The most prominent gymnasts of the Golden Girls are Adriana Dunavska, Anelia Ralenkova, Bianka Panova, Diliana Georgieva, Elizabeth Koleva, Iliana Raeva, Julia Baicheva, Lilia Ignatova, and Maria Petrova. They won over 200 medals in 20 years. Bianka Panova became the first rhythmic gymnast to win all five individual events at a world championship. She was entered into the Guinness World Records for receiving full 10 marks in all eight routines at a world championship. Maria Petrova, along with earlier gymnast Maria Gigova, were both three-time world all-around champions; Petrova is also a three-time European all-around champion.
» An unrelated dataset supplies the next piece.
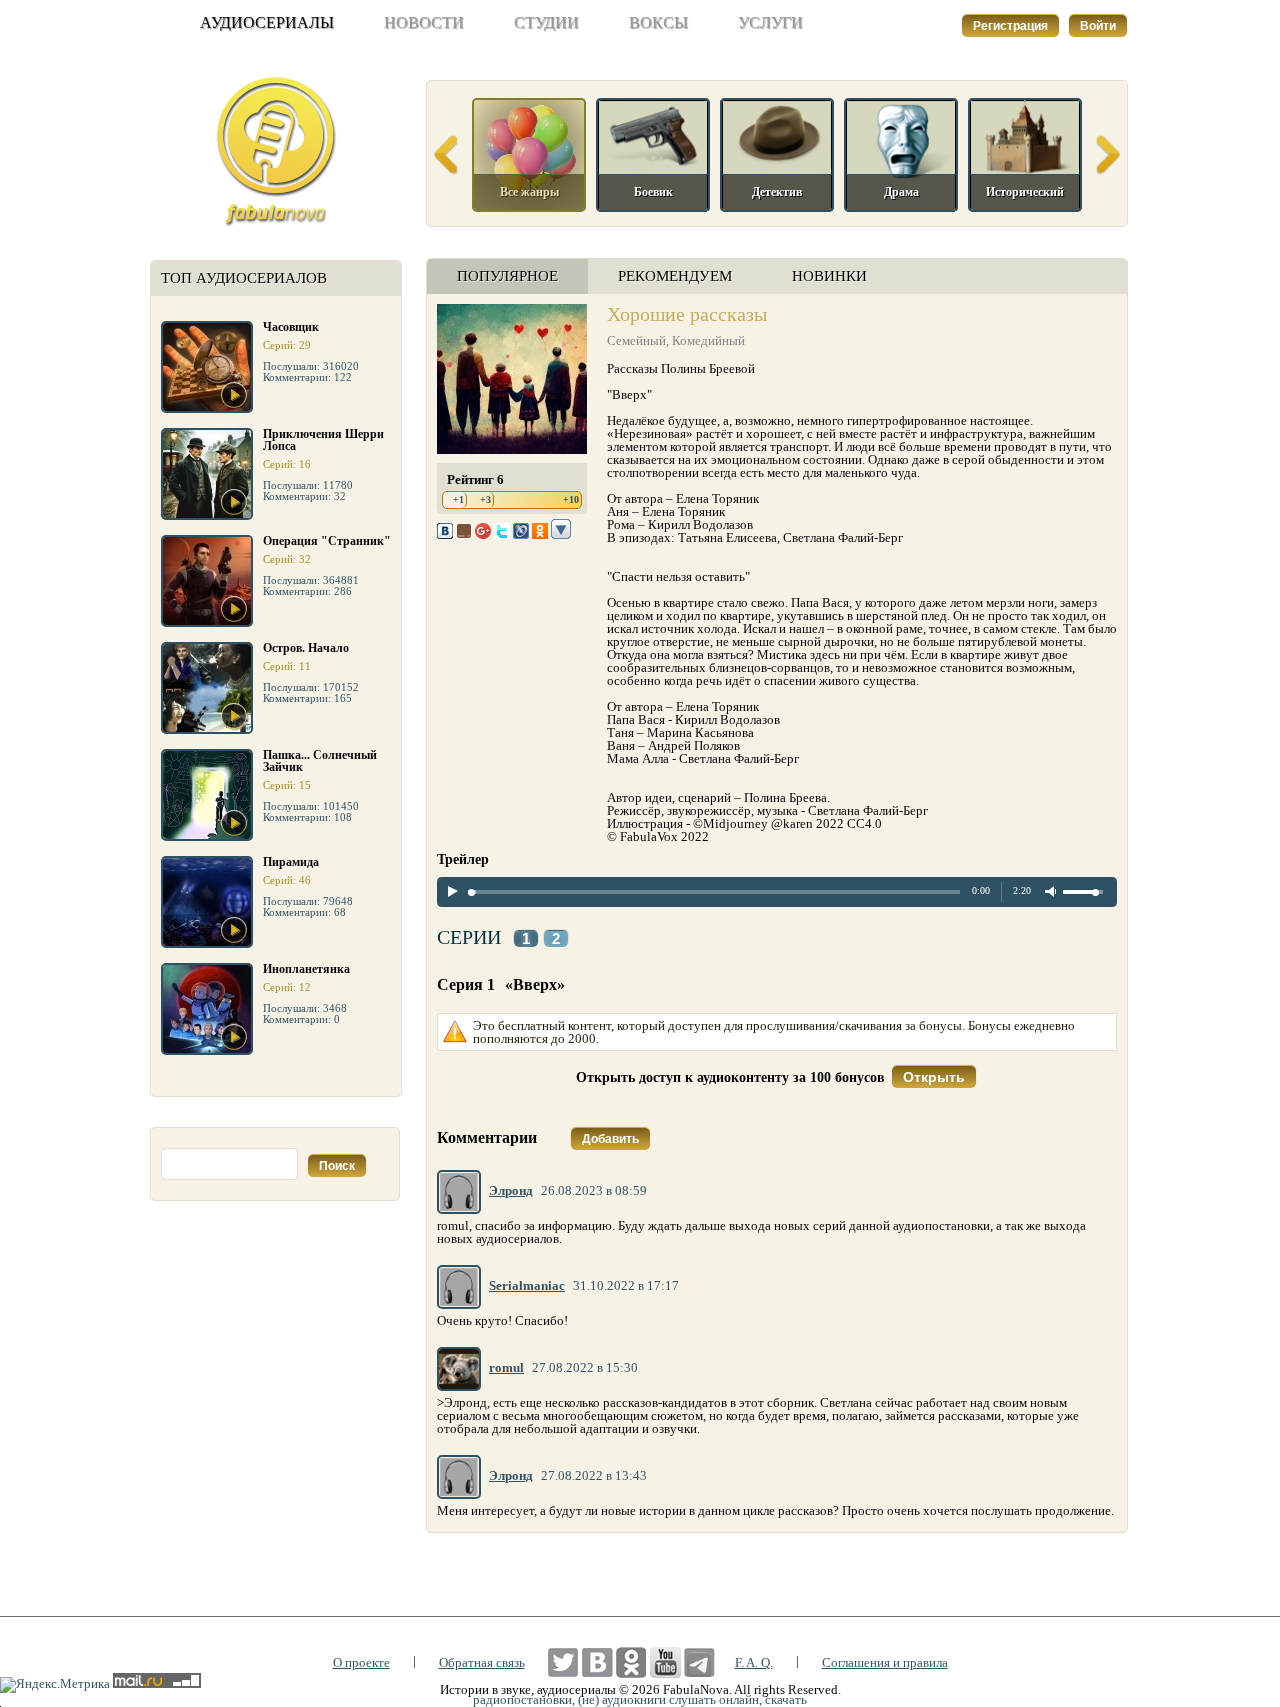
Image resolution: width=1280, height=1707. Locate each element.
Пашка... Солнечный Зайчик (320, 761)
Robeva became a national hero for the success of her gymnasts, and she encouraged each gymnast to develop her own sense of artistry. However several former gymnasts who trained under her subsequently came forward with allegations that she abused them. Panova released an autobiography about her experience, which she called a "nightmare" and "very cruel", in which she recalled episodes of psychological abuse and extreme weight control such as being denied water. She also alleged in a 1999 interview that she was beaten to the point of blood being drawn; Stella Salapatiyska also alleged physical abuse as well as insults. Robeva admitted to hitting her gymnasts and often forcing them to repeat routines until after midnight. Both Panova and Salapatiyska were removed from the national team due to conflicts with Robeva.

In 2018, the Bulgarian National Lottery aired an advertisement featuring the "Golden Girls" of the national team at that time. The advertisement was the subject of criticism from some groups for using the image of the gymnasts, who are young adults often idolized by children, to advertise gambling, especially given the association of the gymnasts with national pride. The National Lottery did not respond to the criticism.